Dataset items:
******************************

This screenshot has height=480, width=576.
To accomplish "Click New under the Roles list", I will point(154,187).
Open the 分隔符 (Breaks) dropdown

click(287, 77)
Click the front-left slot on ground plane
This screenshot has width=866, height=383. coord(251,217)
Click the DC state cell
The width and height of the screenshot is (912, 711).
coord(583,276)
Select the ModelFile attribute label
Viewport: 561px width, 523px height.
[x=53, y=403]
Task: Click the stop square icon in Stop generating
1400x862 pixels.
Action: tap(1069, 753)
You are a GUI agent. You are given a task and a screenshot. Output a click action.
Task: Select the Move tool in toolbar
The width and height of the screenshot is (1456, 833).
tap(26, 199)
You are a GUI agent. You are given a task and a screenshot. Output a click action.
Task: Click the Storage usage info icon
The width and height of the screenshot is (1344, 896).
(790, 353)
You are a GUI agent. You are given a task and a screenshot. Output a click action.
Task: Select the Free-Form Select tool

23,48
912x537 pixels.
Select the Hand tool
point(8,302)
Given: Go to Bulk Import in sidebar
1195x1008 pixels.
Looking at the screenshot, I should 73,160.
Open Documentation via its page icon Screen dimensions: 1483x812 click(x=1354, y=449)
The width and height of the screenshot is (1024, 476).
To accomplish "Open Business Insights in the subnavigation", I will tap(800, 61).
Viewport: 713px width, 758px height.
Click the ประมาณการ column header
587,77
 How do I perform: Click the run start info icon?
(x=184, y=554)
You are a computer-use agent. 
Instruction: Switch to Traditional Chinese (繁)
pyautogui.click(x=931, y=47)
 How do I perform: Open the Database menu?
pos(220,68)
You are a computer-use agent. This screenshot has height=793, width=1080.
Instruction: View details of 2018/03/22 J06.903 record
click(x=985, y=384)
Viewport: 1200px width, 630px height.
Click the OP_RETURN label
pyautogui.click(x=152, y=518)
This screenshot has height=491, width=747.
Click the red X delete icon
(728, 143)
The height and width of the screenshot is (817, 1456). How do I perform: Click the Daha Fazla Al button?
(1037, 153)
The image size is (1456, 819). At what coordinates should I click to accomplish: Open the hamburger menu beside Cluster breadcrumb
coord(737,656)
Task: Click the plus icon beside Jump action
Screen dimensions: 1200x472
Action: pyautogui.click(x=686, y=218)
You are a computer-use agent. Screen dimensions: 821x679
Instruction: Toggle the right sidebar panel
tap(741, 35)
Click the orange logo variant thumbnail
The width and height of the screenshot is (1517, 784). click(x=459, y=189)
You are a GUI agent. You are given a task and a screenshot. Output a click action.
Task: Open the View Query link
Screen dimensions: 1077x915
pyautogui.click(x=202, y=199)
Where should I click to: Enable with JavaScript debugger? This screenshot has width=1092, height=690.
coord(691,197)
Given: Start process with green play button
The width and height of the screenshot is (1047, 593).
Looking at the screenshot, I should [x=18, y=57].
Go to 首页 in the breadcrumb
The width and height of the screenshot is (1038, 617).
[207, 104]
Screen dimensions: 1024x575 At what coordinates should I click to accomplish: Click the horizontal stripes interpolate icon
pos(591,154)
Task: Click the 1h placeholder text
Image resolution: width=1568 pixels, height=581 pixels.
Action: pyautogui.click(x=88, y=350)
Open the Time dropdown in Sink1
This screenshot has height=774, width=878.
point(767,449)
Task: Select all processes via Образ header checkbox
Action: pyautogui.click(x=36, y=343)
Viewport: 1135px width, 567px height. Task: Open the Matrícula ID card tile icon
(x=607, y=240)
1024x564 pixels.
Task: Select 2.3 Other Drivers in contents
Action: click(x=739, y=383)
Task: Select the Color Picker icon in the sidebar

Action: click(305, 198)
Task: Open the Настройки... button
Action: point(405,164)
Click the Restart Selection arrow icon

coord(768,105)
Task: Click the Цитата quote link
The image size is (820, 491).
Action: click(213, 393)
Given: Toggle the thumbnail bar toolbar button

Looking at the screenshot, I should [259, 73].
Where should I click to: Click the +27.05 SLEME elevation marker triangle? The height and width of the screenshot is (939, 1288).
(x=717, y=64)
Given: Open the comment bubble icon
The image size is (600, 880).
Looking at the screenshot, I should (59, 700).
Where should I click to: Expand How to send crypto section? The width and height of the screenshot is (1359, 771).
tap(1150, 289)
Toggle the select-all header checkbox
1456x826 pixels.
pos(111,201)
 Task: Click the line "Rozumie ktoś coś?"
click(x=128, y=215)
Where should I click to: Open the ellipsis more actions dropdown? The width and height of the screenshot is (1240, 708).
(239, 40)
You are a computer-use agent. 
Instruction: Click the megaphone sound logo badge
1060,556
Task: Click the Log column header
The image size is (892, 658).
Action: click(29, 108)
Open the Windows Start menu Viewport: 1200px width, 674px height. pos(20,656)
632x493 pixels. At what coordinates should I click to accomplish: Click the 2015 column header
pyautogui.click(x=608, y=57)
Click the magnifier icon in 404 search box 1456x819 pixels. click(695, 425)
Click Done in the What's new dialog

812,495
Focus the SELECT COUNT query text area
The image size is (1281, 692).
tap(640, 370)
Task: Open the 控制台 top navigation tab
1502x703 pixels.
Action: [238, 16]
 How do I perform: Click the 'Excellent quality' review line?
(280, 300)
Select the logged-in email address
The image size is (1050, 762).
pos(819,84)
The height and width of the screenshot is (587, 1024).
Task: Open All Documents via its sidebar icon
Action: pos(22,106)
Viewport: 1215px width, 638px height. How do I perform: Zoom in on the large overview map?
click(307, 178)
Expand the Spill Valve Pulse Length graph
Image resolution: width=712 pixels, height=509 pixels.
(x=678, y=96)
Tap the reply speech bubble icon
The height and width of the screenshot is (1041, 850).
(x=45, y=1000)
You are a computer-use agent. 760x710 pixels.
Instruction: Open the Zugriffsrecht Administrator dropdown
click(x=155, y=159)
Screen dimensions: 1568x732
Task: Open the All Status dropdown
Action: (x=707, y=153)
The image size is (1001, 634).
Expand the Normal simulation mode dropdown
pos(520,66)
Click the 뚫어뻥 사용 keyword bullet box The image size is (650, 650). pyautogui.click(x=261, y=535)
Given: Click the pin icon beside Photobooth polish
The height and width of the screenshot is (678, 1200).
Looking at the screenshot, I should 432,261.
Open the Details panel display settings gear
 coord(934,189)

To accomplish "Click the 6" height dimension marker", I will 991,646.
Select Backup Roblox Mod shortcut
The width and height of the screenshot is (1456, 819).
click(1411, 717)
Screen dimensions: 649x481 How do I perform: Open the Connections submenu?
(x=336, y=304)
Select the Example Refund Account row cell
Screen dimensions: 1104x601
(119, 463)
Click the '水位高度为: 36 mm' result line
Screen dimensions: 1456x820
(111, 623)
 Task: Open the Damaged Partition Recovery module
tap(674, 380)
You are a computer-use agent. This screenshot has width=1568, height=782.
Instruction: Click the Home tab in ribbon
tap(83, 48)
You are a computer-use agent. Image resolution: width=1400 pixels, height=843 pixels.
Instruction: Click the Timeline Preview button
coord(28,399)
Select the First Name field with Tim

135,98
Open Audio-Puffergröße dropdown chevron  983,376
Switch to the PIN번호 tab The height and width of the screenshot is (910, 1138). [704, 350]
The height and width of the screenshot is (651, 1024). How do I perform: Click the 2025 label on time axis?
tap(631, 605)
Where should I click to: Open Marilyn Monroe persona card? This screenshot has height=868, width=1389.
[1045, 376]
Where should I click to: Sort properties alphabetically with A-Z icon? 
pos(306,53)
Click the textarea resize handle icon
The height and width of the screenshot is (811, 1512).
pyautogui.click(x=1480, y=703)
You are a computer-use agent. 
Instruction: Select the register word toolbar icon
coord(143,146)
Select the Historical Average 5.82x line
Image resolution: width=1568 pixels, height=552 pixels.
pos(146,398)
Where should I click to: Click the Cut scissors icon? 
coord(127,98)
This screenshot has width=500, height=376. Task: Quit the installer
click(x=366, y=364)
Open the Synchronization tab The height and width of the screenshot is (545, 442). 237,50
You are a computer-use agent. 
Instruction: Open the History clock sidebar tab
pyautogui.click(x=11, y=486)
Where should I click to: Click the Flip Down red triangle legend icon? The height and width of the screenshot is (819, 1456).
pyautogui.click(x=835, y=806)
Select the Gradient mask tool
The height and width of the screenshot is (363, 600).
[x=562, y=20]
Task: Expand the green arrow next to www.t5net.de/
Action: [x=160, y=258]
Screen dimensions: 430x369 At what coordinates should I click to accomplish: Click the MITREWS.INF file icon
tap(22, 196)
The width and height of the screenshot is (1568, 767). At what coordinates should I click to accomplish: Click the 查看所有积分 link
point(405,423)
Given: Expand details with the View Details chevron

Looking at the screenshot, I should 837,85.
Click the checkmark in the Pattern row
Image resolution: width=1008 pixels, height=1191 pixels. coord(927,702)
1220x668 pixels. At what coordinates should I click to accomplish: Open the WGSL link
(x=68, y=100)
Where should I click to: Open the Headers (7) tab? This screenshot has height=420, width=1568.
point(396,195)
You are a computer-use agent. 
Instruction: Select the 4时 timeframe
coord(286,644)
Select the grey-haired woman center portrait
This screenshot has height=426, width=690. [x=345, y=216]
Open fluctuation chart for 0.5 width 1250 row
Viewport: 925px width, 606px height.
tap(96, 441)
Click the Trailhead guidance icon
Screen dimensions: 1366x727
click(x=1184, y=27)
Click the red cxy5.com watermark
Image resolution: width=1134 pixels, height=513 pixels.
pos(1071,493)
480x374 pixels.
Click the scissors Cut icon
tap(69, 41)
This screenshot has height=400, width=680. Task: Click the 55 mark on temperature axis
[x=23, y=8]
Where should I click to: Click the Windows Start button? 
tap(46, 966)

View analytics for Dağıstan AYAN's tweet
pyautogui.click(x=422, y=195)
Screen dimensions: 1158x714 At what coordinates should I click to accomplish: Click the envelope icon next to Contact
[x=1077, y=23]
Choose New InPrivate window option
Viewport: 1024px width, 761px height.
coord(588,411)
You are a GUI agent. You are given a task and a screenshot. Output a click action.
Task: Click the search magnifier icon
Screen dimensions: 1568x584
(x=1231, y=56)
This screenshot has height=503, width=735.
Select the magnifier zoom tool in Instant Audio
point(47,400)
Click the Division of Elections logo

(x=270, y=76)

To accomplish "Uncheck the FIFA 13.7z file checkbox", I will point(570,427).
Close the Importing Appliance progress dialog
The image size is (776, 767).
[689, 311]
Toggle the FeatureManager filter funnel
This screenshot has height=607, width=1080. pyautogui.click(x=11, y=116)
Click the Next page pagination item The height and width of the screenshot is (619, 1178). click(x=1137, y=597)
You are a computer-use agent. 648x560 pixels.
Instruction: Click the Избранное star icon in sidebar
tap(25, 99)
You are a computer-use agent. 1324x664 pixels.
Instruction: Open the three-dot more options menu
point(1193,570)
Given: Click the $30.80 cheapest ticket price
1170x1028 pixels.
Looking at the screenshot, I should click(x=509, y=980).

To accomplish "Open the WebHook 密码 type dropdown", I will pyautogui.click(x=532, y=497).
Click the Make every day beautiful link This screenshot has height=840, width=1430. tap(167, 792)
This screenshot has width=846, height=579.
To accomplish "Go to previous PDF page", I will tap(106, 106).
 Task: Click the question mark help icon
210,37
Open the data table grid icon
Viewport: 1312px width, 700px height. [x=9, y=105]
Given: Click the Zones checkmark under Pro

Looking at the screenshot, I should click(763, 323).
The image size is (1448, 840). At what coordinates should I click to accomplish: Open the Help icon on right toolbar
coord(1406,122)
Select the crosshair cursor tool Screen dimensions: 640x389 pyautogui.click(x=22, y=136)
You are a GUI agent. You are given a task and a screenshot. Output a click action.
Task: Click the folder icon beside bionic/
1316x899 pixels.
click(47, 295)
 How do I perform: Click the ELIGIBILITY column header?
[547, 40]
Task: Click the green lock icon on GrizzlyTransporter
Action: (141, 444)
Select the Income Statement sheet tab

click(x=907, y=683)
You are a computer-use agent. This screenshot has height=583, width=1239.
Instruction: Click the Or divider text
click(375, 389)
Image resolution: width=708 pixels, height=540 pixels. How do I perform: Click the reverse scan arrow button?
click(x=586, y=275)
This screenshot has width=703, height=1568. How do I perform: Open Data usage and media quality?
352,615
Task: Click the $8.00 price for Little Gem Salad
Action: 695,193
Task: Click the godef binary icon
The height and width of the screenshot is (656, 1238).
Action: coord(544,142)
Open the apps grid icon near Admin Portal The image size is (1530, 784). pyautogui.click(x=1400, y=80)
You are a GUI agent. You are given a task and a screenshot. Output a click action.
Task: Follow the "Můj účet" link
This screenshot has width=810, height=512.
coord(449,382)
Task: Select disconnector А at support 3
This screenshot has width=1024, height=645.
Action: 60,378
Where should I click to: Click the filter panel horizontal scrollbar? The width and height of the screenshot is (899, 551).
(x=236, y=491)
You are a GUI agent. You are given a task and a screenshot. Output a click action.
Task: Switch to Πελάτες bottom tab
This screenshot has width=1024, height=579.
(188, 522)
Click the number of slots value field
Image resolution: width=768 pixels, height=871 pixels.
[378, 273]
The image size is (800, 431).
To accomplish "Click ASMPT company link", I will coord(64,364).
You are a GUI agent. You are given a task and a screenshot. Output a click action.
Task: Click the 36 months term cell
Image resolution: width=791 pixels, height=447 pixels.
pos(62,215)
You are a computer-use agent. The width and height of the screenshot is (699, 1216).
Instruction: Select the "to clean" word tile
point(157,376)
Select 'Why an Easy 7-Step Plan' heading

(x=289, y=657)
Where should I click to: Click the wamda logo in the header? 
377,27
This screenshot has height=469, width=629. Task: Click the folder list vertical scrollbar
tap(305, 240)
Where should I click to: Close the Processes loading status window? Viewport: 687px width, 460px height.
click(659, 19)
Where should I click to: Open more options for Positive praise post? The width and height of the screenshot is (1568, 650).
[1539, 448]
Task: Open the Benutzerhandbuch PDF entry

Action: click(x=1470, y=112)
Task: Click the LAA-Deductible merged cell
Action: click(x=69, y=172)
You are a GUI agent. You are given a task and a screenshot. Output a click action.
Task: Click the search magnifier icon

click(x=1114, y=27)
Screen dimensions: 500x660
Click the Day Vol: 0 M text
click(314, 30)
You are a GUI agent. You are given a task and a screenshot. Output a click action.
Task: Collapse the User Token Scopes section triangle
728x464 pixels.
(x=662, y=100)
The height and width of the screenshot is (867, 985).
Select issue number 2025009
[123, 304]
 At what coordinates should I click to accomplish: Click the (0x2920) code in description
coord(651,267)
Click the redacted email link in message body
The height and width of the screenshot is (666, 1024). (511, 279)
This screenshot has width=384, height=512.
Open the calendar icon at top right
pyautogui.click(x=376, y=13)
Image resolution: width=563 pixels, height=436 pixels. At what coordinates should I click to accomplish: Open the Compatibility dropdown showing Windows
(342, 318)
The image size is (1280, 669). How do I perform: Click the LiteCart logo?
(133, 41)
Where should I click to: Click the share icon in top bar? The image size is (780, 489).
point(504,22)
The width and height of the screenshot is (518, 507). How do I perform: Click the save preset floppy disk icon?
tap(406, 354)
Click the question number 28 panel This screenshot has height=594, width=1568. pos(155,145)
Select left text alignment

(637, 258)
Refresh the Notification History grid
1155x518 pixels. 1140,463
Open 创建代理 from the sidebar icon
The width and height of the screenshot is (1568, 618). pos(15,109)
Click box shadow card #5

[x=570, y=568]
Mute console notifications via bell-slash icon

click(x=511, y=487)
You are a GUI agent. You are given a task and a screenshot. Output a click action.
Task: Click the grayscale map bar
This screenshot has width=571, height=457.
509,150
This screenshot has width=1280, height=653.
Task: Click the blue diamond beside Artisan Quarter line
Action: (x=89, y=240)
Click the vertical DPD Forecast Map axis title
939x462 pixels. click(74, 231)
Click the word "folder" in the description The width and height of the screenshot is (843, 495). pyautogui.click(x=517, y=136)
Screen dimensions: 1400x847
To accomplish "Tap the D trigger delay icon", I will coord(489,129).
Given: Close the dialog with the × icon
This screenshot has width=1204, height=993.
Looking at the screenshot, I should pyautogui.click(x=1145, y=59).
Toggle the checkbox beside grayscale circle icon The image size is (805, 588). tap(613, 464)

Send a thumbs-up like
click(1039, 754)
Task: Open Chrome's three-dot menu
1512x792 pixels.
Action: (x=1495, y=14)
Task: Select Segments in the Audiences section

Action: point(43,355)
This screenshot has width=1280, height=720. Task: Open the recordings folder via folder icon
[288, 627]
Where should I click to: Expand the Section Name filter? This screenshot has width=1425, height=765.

******************************

Stated goal>
Retype the entries from the line with "Image resolution: width=708" to the line with "click(659, 19)" without changing anything.

Task answer>
Image resolution: width=708 pixels, height=540 pixels. How do I perform: Click the reverse scan arrow button?
click(x=586, y=275)
This screenshot has width=703, height=1568. How do I perform: Open Data usage and media quality?
352,615
Task: Click the $8.00 price for Little Gem Salad
Action: 695,193
Task: Click the godef binary icon
The height and width of the screenshot is (656, 1238).
Action: coord(544,142)
Open the apps grid icon near Admin Portal The image size is (1530, 784). pyautogui.click(x=1400, y=80)
You are a GUI agent. You are given a task and a screenshot. Output a click action.
Task: Follow the "Můj účet" link
This screenshot has width=810, height=512.
coord(449,382)
Task: Select disconnector А at support 3
This screenshot has width=1024, height=645.
Action: 60,378
Where should I click to: Click the filter panel horizontal scrollbar? The width and height of the screenshot is (899, 551).
(x=236, y=491)
You are a GUI agent. You are given a task and a screenshot. Output a click action.
Task: Switch to Πελάτες bottom tab
This screenshot has width=1024, height=579.
(188, 522)
Click the number of slots value field
Image resolution: width=768 pixels, height=871 pixels.
[378, 273]
The image size is (800, 431).
To accomplish "Click ASMPT company link", I will coord(64,364).
You are a GUI agent. You are given a task and a screenshot. Output a click action.
Task: Click the 36 months term cell
Image resolution: width=791 pixels, height=447 pixels.
pos(62,215)
You are a computer-use agent. The width and height of the screenshot is (699, 1216).
Instruction: Select the "to clean" word tile
point(157,376)
Select 'Why an Easy 7-Step Plan' heading

(x=289, y=657)
Where should I click to: Click the wamda logo in the header? 
377,27
This screenshot has height=469, width=629. Task: Click the folder list vertical scrollbar
tap(305, 240)
Where should I click to: Close the Processes loading status window? Viewport: 687px width, 460px height.
click(659, 19)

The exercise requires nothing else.